According to the press release of the study published on the Eurek Alert website, an international team of researchers from the United States, Germany and Israel developed a model explaining the mechanism for the spread or distribution of oil spilled from Safer in the Red Sea for a period of approximately 30 days, and studied this model according to weather conditions. Whether summer or winter.
The researchers concluded that “SAFER” has reached the final stage of erosion, and that the end is very near. According to the study, local currents will distribute the oil to the coral reefs, which cover nearly 4,000 km along the coast of the Red Sea.
The Gulf of Aqaba, which is located in the far north of the Red Sea, is home to coral reefs, which are among the most primitive ecosystems in the world. This Red Sea coral has proven to be remarkably resistant to high temperatures and ocean acidification, unlike coral reefs in other parts of the world.
The researchers explained that the spilled oil will extend northward in the winter season, in addition to its spread in the center of the Red Sea, and thus necessary measures must be taken before the onset of winter.
Life on land and sea
Since the outbreak of the war on the mainland between the Houthis and the Saudi-led forces, the Yemeni state oil company has lost access to the 45-year-old “Safer” oil tanker, and the tanker is left to gradually erode off the western coast of Yemen.
In 2019, the Houthis withdrew at the last minute their permission to allow the United Nations to intervene to solve the Safer crisis. And last May, several newspapers reported the news of seawater breaching the tanker’s body, and its arrival in the engine room.
This was followed by Saudi officials announcing that they had found an “oil slick” near the tanker in December of this year.

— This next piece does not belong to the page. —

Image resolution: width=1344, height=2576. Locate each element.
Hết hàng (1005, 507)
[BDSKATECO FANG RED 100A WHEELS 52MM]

Although the authenticity of any of these reports has not been determined; The researchers, however, did not hesitate to sound the alarm about the floating ticking time bomb. Last July, a Yemeni environmental group estimated that it would take 30 years for the environment to recover if it sank, and more than 126,000 people in this country alone may lose their livelihoods due to the pollution resulting from that.
If this potential pollution caused the blocking of countless desalination plants in the region, millions of people could be deprived of water; This will leave Yemenis face to face with famine and poverty from the ongoing war.
It will also threaten the viability of coral reefs in the northern Red Sea and the Gulf of Aqaba in the coming decades. For being the last coral reef ecosystem in the world.
Some diplomats believe that the Houthis are using SAFER as a shield for bargaining at the right price, “such as possessing a nuclear weapon.” United Nations officials may be able to address the situation; But who will pay, especially since the price is still under intense negotiation.
According to a New York Times report on November 24, the Houthis finally agreed to allow the United Nations to inspect and repair the tanker. Environmental experts believe that this upcoming January maintenance, if it occurs, will be too late.
The researchers concluded their study that the United Nations, the International Maritime Organization, and international companies to extract, refine and ship oil must work to protect the Red Sea and its vital marine resources, through making serious efforts to stop this massive and potentially destructive leak.